Mon point de référence pour dégager un sens aux structures musicales est celui des formes géométriques simples proposées par Platon dans le Timée (Nr 35-8 et 47) comme fondement des structures spatiales (Lasserre 1964, Barry 1980 et 1985). La discussion des formes spatiales par Platon est intégrée dans deux perspectives interactives ; la première affirme que les formes spatiales de ce monde sont une réflexion ou une image de l’Idée ou de la Forme divine (comme la relation représentative du microcosme/macrocosme) ; la seconde perspective affirme que c’est au moyen des rapports numériques de petits nombres entiers (rapports qui constituent les proportions sous-jacentes au carré, au rectangle, au triangle et au cercle) que les formes spatiales de ce monde sont “intégrales” à nos expériences – elles procurent du plaisir esthétique, sont équilibrées moralement et spirituellement en étant basées sur des nombres entiers. En outre, les intervalles parfaits de l’unisson et de l’octave et les intervalles d’articulation de la quarte et de la quinte sont formés par les mêmes rapports que les petits nombres entiers. Cette synonymie était vue comme une connexion profonde entre la musique et les mathématiques et par extension, entre les structures musicales et les formes spatiales.

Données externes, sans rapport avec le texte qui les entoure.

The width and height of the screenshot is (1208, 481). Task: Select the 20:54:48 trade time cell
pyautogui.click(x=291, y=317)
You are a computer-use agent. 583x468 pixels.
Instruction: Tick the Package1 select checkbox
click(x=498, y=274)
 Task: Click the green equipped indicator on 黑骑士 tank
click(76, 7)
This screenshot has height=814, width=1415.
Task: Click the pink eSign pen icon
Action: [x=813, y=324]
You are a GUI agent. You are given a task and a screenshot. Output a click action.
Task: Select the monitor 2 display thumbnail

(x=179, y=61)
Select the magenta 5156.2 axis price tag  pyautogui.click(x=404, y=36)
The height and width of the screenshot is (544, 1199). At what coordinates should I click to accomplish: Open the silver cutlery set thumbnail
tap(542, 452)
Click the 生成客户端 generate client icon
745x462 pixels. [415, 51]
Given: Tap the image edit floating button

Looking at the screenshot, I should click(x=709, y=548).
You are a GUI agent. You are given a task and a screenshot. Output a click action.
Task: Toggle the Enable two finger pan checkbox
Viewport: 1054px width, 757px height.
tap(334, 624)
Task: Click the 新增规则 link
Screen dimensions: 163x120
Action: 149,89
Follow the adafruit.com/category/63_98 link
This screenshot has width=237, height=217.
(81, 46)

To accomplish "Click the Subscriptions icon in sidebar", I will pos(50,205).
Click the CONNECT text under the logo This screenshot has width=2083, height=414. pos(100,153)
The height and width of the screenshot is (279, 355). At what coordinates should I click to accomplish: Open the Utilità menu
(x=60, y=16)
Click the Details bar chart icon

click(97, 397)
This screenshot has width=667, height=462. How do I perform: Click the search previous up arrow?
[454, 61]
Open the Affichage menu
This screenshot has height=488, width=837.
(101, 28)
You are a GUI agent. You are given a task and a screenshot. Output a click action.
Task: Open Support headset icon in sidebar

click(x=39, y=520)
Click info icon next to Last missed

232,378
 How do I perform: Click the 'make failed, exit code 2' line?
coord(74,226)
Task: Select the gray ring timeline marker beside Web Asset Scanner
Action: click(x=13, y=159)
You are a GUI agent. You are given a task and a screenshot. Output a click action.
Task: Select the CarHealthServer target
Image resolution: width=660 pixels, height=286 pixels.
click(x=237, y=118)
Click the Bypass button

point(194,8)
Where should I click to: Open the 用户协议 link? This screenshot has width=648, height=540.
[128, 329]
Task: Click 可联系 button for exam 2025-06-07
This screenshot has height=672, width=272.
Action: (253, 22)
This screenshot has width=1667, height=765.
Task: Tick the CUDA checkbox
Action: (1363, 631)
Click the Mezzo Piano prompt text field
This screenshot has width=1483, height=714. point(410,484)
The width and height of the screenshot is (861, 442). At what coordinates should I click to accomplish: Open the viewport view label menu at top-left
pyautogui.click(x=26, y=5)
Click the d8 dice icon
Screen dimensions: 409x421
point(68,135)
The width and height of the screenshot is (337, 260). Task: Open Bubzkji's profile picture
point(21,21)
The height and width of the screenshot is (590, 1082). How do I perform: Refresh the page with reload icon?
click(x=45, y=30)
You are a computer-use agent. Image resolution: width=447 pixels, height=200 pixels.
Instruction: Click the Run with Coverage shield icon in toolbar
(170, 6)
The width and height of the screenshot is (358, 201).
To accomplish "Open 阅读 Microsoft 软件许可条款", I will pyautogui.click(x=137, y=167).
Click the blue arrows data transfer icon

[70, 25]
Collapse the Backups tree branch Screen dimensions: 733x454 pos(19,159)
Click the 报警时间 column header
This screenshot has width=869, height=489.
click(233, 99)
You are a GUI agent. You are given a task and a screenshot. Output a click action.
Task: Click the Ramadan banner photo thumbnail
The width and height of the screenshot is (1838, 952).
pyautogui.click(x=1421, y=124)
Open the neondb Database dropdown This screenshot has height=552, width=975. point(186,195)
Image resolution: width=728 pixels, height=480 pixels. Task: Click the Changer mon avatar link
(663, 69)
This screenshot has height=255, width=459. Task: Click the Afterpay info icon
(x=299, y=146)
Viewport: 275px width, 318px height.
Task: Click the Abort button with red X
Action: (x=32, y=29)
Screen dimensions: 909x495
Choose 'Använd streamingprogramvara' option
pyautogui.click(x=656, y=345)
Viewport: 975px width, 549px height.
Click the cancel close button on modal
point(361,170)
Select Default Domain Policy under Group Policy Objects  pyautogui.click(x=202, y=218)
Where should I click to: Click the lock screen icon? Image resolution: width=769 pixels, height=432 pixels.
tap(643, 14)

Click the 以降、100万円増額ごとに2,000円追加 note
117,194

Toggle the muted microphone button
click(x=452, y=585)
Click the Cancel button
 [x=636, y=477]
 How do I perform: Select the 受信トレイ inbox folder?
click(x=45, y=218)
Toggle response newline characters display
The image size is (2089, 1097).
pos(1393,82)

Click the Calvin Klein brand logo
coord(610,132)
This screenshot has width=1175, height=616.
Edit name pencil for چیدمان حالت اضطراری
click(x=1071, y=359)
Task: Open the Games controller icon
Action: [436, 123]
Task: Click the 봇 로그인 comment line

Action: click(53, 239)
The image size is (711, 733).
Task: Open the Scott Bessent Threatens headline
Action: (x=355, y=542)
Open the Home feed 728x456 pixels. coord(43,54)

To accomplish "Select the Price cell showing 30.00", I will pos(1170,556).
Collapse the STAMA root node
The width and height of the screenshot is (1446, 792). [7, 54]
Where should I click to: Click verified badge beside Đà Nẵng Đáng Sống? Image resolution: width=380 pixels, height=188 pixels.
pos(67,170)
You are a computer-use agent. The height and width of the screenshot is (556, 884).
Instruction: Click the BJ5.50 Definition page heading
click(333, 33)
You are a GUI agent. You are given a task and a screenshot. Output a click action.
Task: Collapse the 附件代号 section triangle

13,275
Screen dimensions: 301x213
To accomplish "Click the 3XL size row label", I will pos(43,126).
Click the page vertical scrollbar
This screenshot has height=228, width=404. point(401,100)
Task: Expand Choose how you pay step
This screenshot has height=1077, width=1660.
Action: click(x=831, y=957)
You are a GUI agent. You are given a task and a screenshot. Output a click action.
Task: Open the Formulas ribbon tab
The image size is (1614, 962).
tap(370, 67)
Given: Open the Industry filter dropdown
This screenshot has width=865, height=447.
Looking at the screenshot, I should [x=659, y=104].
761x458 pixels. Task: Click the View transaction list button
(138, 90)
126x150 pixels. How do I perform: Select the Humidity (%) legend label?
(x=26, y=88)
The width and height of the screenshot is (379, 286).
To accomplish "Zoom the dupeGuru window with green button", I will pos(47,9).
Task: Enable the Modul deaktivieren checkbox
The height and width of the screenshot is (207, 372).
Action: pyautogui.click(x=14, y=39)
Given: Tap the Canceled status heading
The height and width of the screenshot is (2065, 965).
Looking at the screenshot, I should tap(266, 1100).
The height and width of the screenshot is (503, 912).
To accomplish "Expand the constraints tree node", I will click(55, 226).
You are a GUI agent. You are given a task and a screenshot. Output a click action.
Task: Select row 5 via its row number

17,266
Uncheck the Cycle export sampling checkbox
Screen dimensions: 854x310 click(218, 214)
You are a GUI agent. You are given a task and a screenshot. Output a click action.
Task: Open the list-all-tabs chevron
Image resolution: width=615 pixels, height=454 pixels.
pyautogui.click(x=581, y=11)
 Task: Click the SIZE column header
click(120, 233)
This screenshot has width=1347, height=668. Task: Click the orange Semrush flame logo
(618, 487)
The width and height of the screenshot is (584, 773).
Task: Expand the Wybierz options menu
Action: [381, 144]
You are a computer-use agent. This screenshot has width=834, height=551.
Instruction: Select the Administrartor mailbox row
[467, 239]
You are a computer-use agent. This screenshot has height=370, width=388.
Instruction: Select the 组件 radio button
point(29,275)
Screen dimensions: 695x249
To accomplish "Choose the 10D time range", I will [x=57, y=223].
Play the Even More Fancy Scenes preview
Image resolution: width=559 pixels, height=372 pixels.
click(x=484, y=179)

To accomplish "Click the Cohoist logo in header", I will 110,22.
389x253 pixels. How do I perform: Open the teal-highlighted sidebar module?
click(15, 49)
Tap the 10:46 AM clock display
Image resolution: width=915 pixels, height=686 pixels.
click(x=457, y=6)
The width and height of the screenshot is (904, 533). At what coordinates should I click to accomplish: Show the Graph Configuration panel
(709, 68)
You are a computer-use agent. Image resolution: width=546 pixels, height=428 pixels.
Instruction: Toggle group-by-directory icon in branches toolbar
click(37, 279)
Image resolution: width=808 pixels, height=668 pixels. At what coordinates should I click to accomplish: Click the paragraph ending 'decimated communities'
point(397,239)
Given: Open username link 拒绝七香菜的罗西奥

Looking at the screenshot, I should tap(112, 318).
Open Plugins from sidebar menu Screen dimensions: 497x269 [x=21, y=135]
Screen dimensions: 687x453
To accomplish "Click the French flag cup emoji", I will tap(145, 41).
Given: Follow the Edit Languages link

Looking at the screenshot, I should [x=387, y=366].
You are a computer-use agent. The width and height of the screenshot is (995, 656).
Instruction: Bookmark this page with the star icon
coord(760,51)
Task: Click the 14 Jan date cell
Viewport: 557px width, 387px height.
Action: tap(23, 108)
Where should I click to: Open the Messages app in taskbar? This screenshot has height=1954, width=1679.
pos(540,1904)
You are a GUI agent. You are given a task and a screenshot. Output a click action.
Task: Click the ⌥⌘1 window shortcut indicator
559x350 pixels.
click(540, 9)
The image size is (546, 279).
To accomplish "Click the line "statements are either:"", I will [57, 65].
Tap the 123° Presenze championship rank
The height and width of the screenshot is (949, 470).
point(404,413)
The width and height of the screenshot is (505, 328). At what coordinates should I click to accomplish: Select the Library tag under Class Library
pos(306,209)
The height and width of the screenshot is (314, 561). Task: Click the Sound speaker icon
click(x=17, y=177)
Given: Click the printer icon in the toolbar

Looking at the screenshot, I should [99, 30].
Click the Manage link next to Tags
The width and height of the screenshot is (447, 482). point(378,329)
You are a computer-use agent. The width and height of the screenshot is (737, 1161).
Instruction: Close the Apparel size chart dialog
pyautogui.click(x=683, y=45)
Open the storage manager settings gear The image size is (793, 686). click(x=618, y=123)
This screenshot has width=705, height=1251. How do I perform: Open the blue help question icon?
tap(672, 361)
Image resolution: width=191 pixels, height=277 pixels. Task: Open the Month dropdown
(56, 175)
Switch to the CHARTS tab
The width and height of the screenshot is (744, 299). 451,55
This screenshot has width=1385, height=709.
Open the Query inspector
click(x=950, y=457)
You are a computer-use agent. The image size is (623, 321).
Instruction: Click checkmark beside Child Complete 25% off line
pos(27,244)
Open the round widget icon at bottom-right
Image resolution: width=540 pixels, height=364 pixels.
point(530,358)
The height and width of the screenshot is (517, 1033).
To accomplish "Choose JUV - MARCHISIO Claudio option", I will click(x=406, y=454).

Avant d’entreprendre une discussion plus détaillée de la pertinence des modèles platoniciens appliqués à la structure musicale, il peut être utile de formuler une mise en garde. Il peut paraître surprenant d’utiliser de telles formes “primitives” pour expliquer une conception aussi sophistiquée que celle du temps musical, mais l’humaniste du XXe siècle, Jacob Bronowski (1973, pp. 39-40), nous met en garde contre les jugements de valeur hâtifs et erronés. Il affirme que, si les quatre éléments formant la base de la physiologie et de la psychologie du XVIIe siècle nous semblent primitifs, nos équipements technologiques et nos concepts explicatifs pourront tout aussi bien sembler primitifs aux scientifiques du futur. Il est probable également que la disponibilité et la multiplicité de l’information sur les voies de communication ne nous indiquent rien sur la qualité de l’information diffusée. Il ne faut pas confondre simplicité et primitivisme, parce que des idées prétendument simples, comme la gravité, forment une partie essentielle de notre compréhension et de notre participation au monde.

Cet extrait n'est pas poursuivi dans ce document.